(Dataset entries)
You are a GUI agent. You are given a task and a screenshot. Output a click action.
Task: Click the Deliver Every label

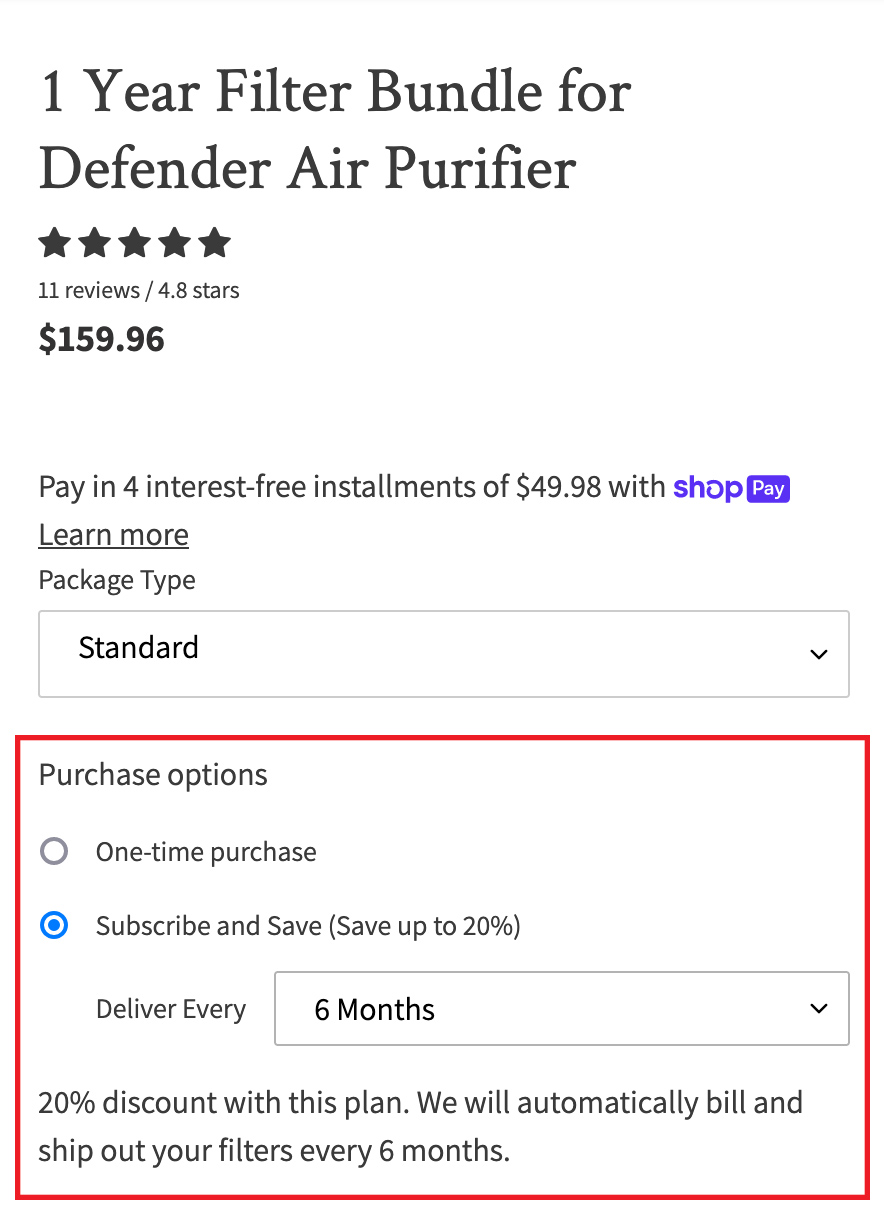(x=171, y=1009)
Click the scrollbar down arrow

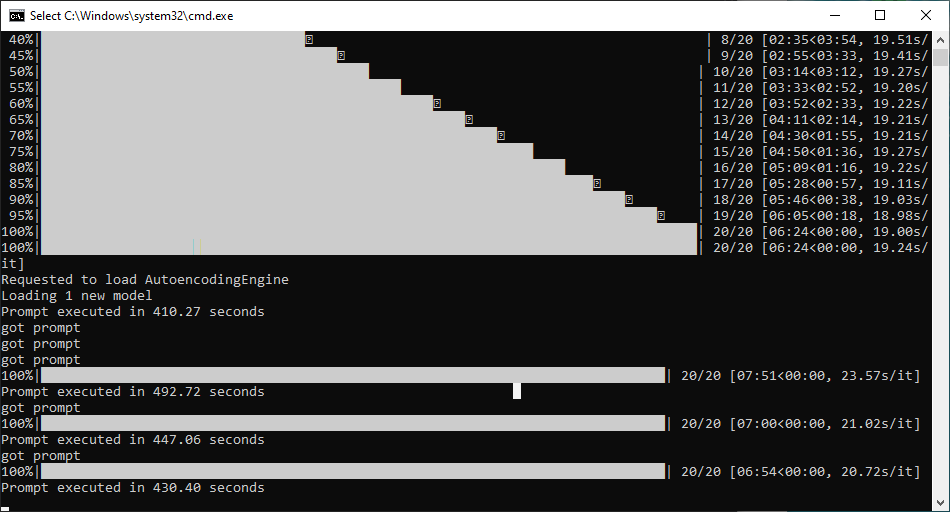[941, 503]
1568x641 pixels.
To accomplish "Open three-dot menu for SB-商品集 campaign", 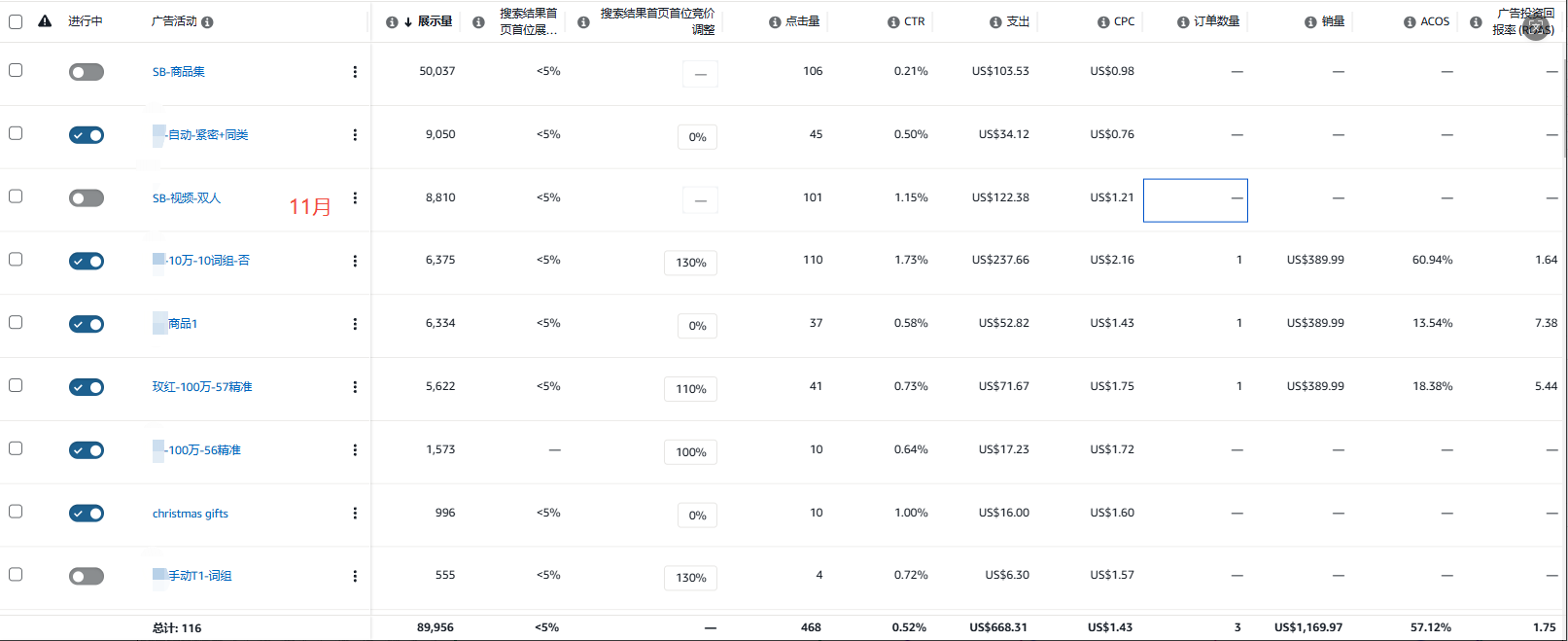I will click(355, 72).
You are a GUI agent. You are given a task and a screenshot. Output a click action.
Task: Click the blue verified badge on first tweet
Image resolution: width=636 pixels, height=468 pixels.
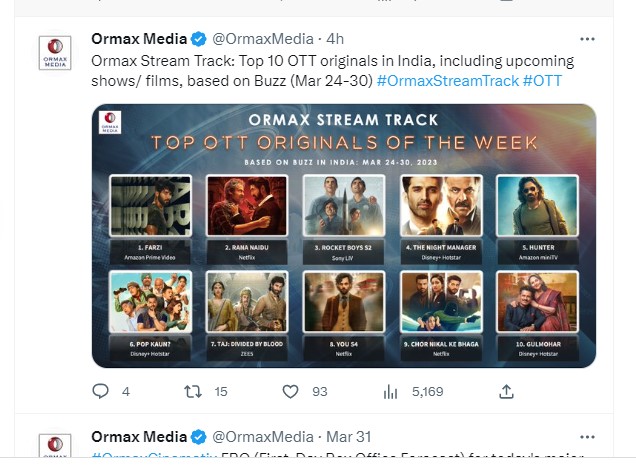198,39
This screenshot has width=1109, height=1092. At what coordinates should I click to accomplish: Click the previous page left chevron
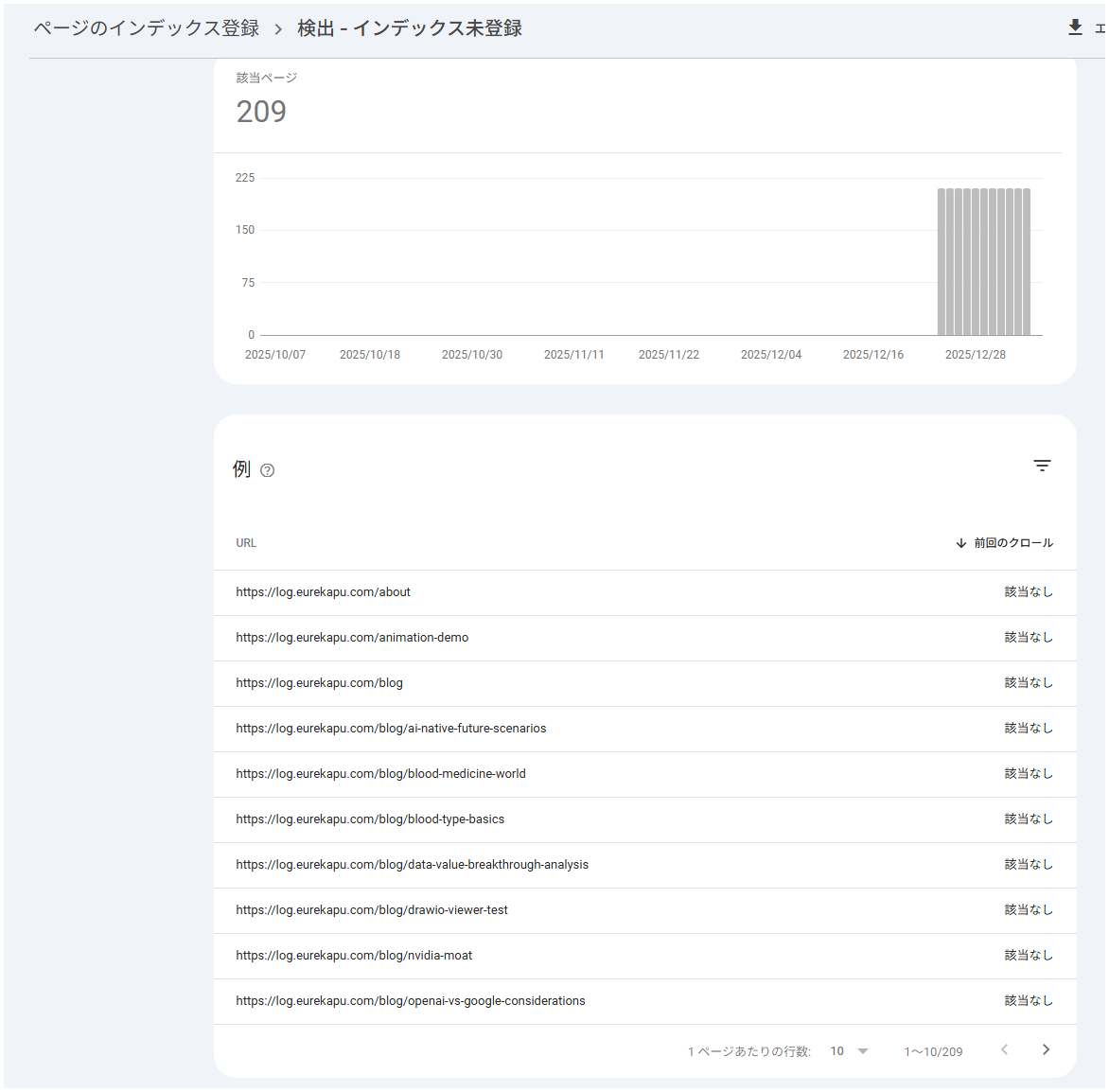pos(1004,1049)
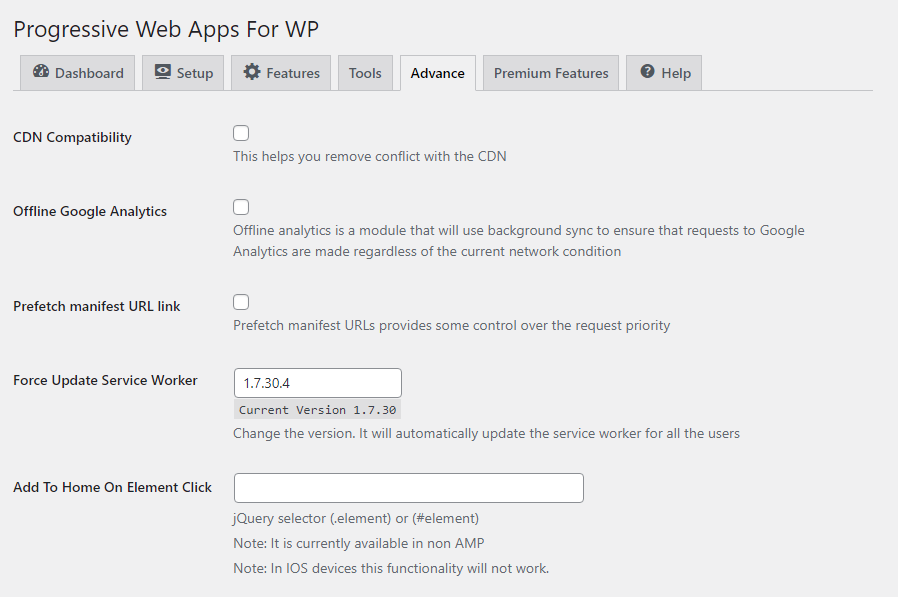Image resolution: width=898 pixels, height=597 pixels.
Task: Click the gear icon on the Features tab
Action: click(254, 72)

■ GOAL OF THE EXERCISE:
Before duplicating, set the pictures aside; then output exactly the lines from the one with "This screenshot has" through the end of the records, and only those.

■ TASK SOLUTION:
This screenshot has width=1109, height=1092. At what coordinates should I click to accomplish: Click the previous page left chevron
pos(1004,1049)
Image resolution: width=898 pixels, height=597 pixels.
Task: Click the gear icon on the Features tab
Action: click(254, 72)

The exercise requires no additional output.